Altitude estimation error - real altitude far higher than EKF altitude

This week we had our quadcopter climb to a very high altitude while the altitude was shown to be the desired altitude. The excessive climb caused a temporary loss of communication. After communication was restored, the EKF altitude had been updated and was indicating more or less a correct altitude.
Unfortunately I don’t have an arducopter log file as we have not (yet?) been able to retrieve the drone. Below is a graph which shows the altitude data that I have which comes from our own telemetry link. The three altitudes shown are the EKF altitude (coming from the relative altitude in the GLOBAL_POSITION_INT mavlink message), the lidar altitude from the rangefinder mavlink message and the pressure altitude (1013 hPa ref) which is calculated from the raw pressure in the SCALED_PRESSURE mavlink message. The vertical jump in the graph indicates the part where communication was lost for about 45s.

In the graph we see the pressure altitude and lidar altitude agree well for the part where the lidar is working, indicating that the pressure measurement is reliable.

We fly a custom version of Copter 4.4.4 and are using EKF2 with the barometer as primary source. For position we have a Here 4 and a Here 3 GPS unit, which are configured to do 3D velocity and 2D positioning in the EKF. We are flying a fleet of these multicopters and never had significant issues with altitude estimation. This airframe already had quite a few flight hours without any issues.
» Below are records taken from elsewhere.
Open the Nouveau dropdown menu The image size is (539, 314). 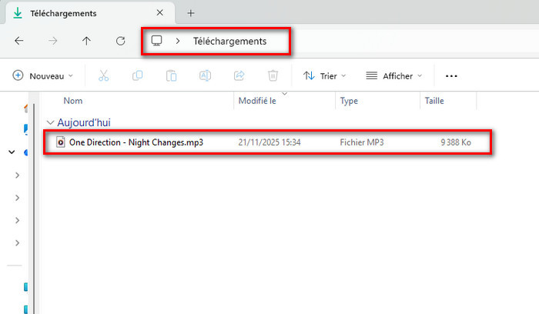tap(43, 75)
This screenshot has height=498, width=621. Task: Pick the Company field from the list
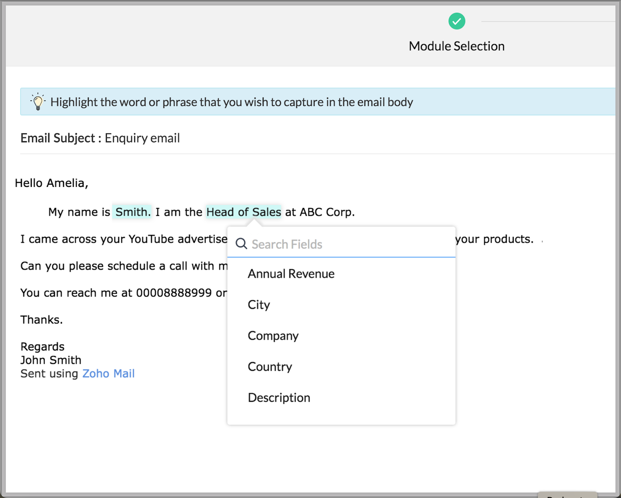click(273, 336)
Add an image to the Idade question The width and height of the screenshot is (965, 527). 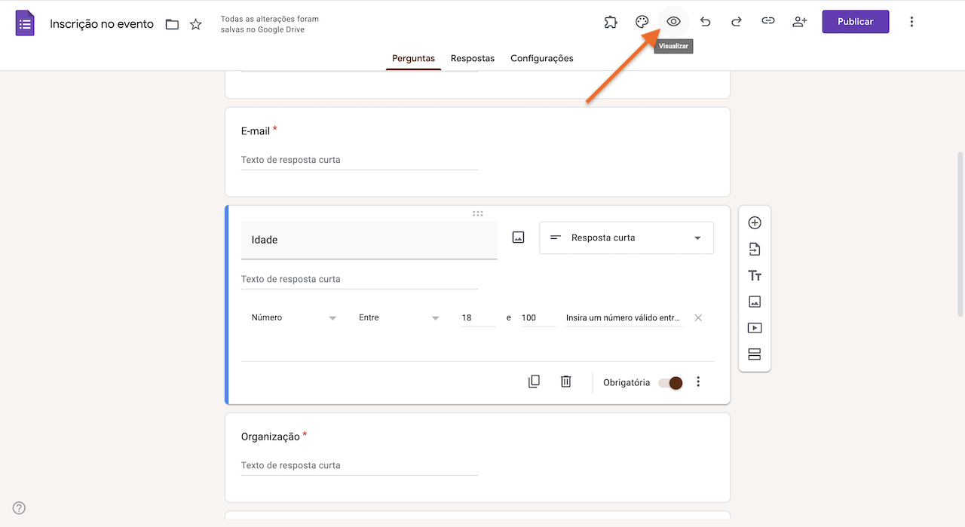(518, 237)
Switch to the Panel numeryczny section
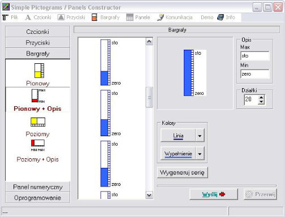Screen dimensions: 285x217 click(38, 187)
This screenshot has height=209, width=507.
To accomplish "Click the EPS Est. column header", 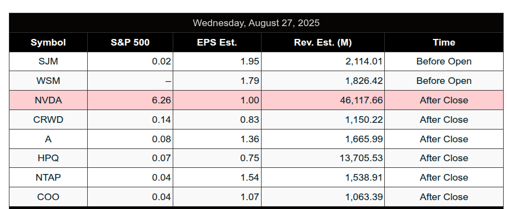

I am wondering what can cause the EKF altitude estimation diverges so much from the barometric altitude, even though it is configured as primary altitude source. Is it a faulty GPS measurement that indicates a large downward velocity? Is the accelerometers that did not work well?
I’m also wondering how the EKF can diverge so much without triggering a warning.

Can someone shed some light on this?

Without a log, it’s really hard to diagnose.

Additionally:

Recommend you rebase your custom firmware on 4.5.4.

Recommend you use EKF3 in the future. There is no good reason that I’m aware to continue using EKF2.

Unfortunately, we were not able to retrieve the airframe so I do not have a log. I connected mission planner after we found the altitude to be off so I have a TLog of the latter part of the flight, but not of the part where it was really wrong. I was hoping that someone could tell some possibilities of why the EKF would fail.

As far as I know, the EKF uses the accelerometers and GPS velocity to estimate the prediction and uses the baro altitude to correct this estimate. So either the covariance of the barometer got so big that its correction was rendered negllible or the prediction was so wrong that even a huge difference in altitude (600m) with barometer could not compensate for it. Both seem unlikely to me.
I know that without the logs, we will probably never know what happened, but I would like to find a plausible explanation of what could have caused this.

Regarding the other comments: I was planning to rebase to 4.5 soon, but haven’t had the time for it yet. We are still using EKF2 because it worked well so far , but I might need to expedite changing to EKF3 after this incident.

Here is another interesting graph from the data that we have. It shows the EKF status values from the EKF status message. The vertical position value is obviously high as there was a high altitude offset even though it should be higher in my opinion. The interesting line is the velocity estimation. This has a periodic spike happening that could provide a clue what was causing the erroneous behavior. The EKF failsafe threshold is set to 0.8, so this was not reached before we lost communication. When we regained communication, the drone was in LAND mode indicating that it triggered the EKF failsafe. It is also strange that the vertical position is not larger considering the difference between the EKF estimate and barometer altitude was larger than 500m.

@Yuri_Rage If it can help, I can provide the data that I have which is based on the mavlink telemetry of the flight controller. I can make a .csv file with the relevant data. I also have the parameter file of the drone if that is of any help.